A empresa Microsoft pagou 10 mil dólares (nove mil euros) a uma mulher na Califórnia, nos Estados Unidos, após uma atualização automática do sistema operativo Windows 10 ter deixado o computador inutilizável.

Teri Goldstein, proprietária do computador, contou à BBC que a atualização do sistema procedeu sem a sua autorização e, de seguida, o equipamento deixou de funcionar corretamente: ficou mais lento e com uma série de bloqueios.

Eu nunca ouvi falar do Windows 10 e ninguém me perguntou se eu queria fazer a atualização”, disse a Goldstein ao jornal Seattle Times.

A norte-americana contactou o serviço de apoio ao cliente da Microsoft, na tentativa de resolver o problema. Como não lhe arranjaram uma solução, a mulher abriu uma ação judicial contra a empresa alegando que os problemas com o computador lhe causaram perdas de negócio no valor de 17 mil dólares (cerca de 15 mil euros).

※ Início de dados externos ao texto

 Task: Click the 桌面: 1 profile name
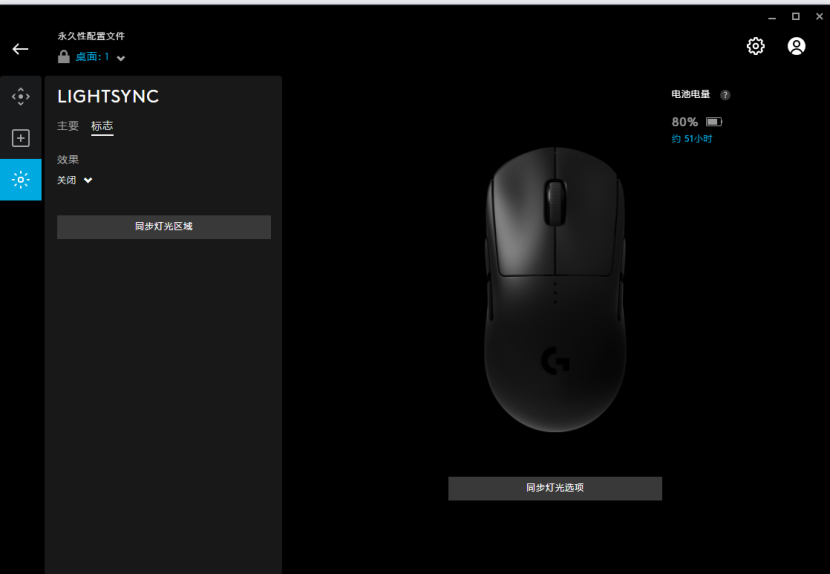(92, 57)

A Microsoft tem sido acusada de promover de forma abusiva a última versão do software, que atualmente é gratuita para os computadores com o Windows 7 e 8, até dia 29 de julho.

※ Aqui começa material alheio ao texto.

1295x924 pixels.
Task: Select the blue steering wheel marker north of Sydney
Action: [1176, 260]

Em fevereiro, a empresa incorporou o Windows 10 nas atualizações de segurança "recomendadas", ou seja, o novo software é instalado automaticamente, a não ser que o utilizador faça o bloqueio do procedimento.

No entanto, muitos utilizadores têm optado por não proceder à atualização, uma vez que nos computadores mais antigos a atualização não é bem sucedida e os proprietários dos equipamentos não querem ter encargos financeiros com o procedimento.